Dica de filme: As Pontes de Madison
- Enzo Pellegrino

- há 1 dia
- 2 min de leitura

Hoje a dica de filme é para quem gosta daqueles romances de chorar até o “zóio" cair da cara. Vivendo uma vida pacata na fazenda da família, a dona de casa Francesca Johnson (Meryl Streep ❤️, que mulher!) é a imagem perfeita da mulher “bela, recatada e do lar” 🙄, inserida na sociedade conservadora do Estado de Iowa, onde a mulher tinha que reprimir seus desejos e fantasias (qualquer semelhança com Brasil, 2019…). Tudo muda, no entanto, quando sua família vai viajar e, sozinha, conhece um fotógrafo da National Geographic chamado Robert Kincaid (Clint Eastwood ❤️, que homem!), que a vê de forma totalmente diferente: forte, interessante e sensual.
O filme é um baita de um romance até pra quem não é muito chegado em obras do gênero, mas o que há de interessante nela que se mostra relacionado ao mundo jurídico? Adultério? (RIP) Divórcio? Dá para relacionar, claro, mas a discussão é outra. A história do amor proibido vivido pela mãe só é descoberta pelos filhos após o seu falecimento, quando encontram diversas cartas e diários dela em um antigo baú. E aí vem a questão jurídica: fosse uma história verídica e os filhos quisessem divulgá-la ao público, poderiam? Quem é, de fato, o dono das cartas?
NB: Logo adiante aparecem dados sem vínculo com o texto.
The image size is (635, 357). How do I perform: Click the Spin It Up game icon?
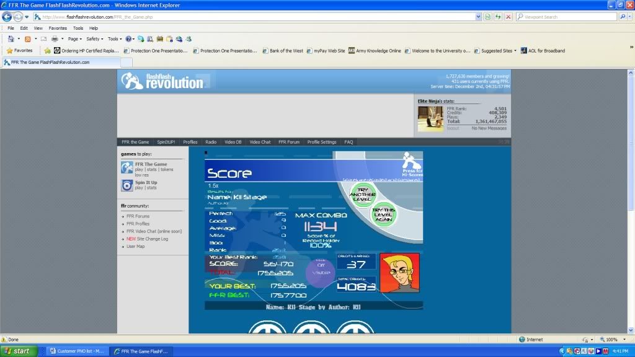pos(127,185)
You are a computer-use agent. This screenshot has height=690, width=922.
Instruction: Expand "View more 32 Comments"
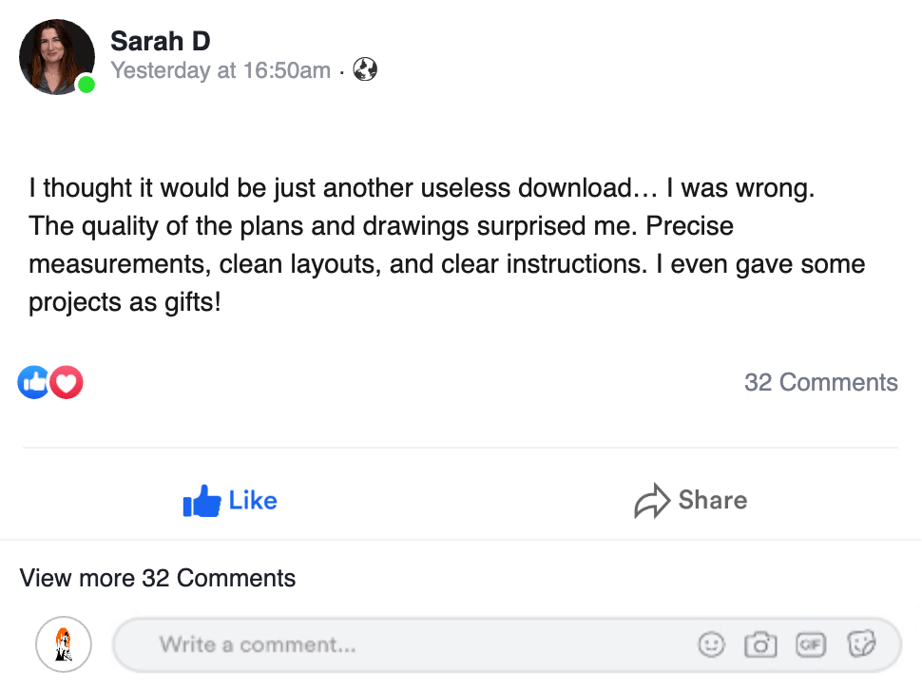pyautogui.click(x=158, y=578)
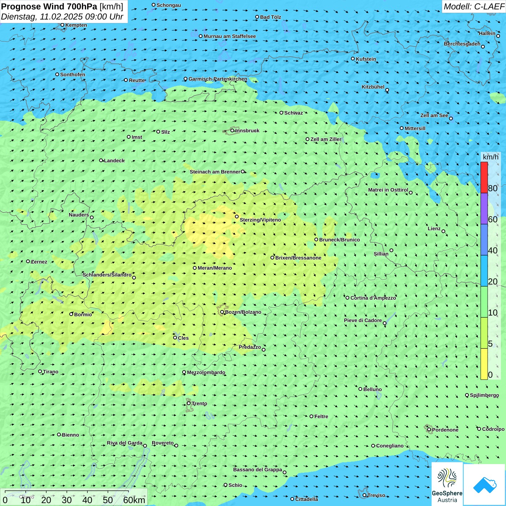
Task: Select the purple legend color segment
Action: [x=484, y=209]
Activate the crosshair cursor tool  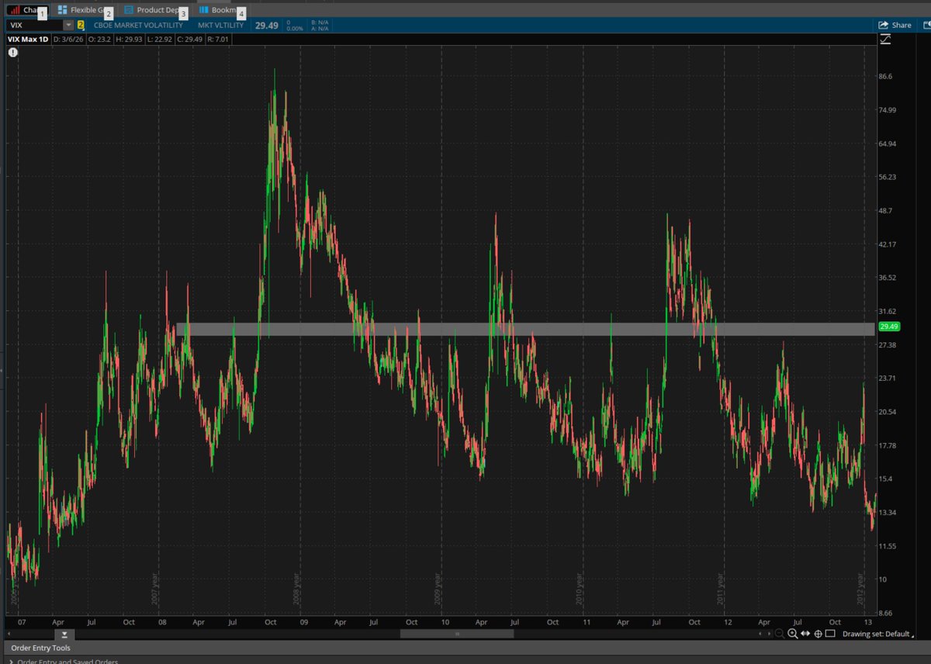pos(818,634)
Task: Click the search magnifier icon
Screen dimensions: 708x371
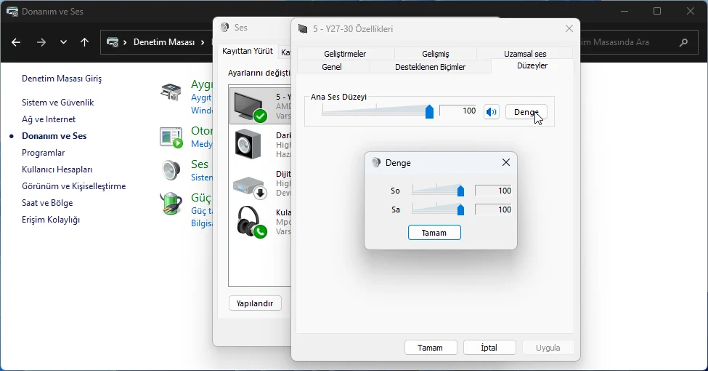Action: (683, 42)
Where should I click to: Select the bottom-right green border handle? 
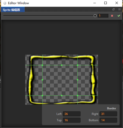pyautogui.click(x=77, y=95)
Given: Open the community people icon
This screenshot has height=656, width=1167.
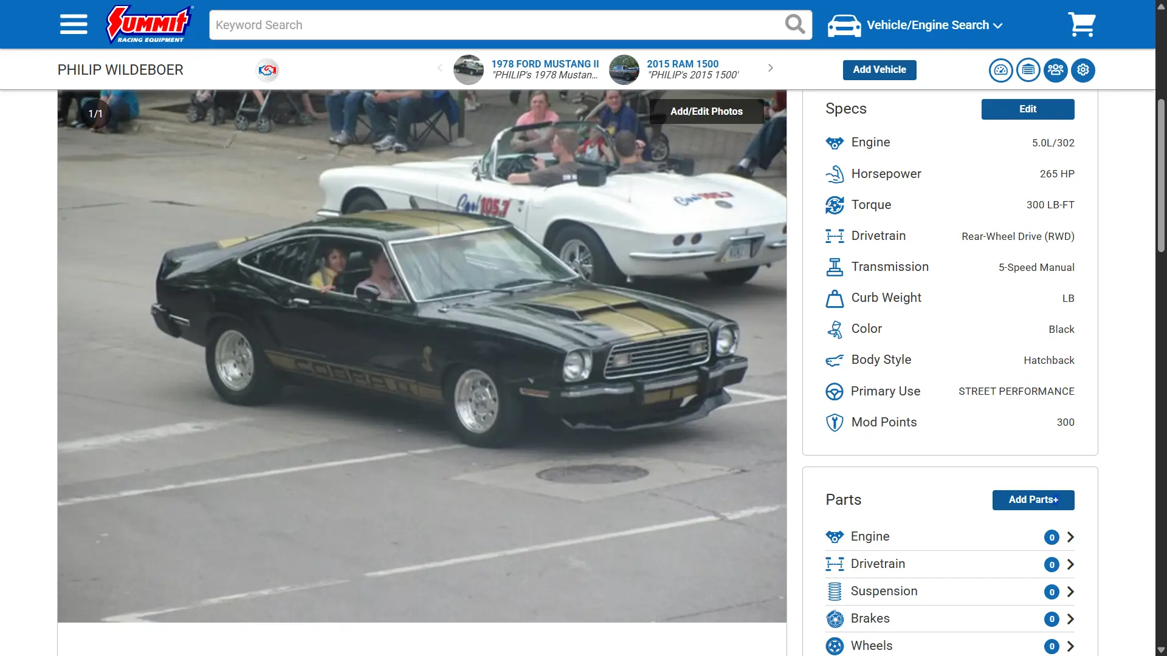Looking at the screenshot, I should 1056,70.
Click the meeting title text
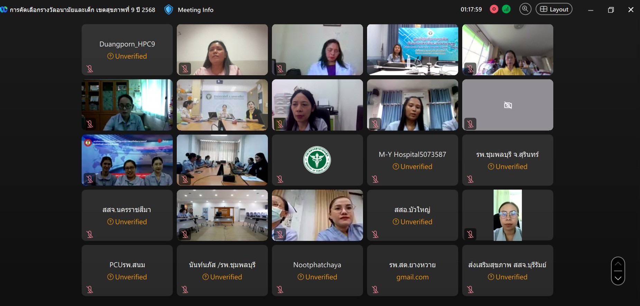This screenshot has height=306, width=640. [82, 10]
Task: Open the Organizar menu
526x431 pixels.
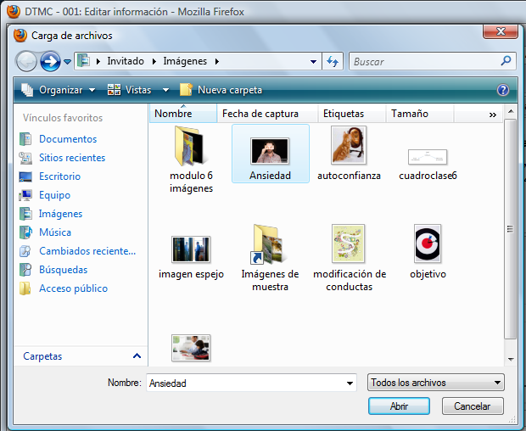Action: pos(60,90)
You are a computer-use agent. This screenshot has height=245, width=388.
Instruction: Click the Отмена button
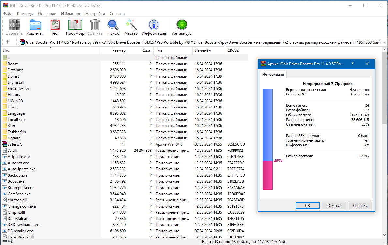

Duvido que alguém que não seja do mundo jurídico pensou ou pensará isso ao assistir ao filme, mas é um tema realmente interessante. Se sua mãe pegar suas cartinhas de amor escondidas embaixo do travesseiro (P.S.: jovens, escrevam cartas, mas apenas se o amor for real oficial, porque carta é um negócio que vão achar que Romeu encarnou em você, ok?), ela pode mandar pro grupo da família no Whatsapp? Ou então publicá-las no Facebook e desgraçar terrivelmente e sem remédio a sua vida, meu jovem?
Preparem o lencinho e a pipoca, assistam aí a essa maravilha e em breve terá post novo por aqui respondendo a todas essas questões (enquanto isso, por via das dúvidas, procure um lugar melhor para esconder as correspondências secretas).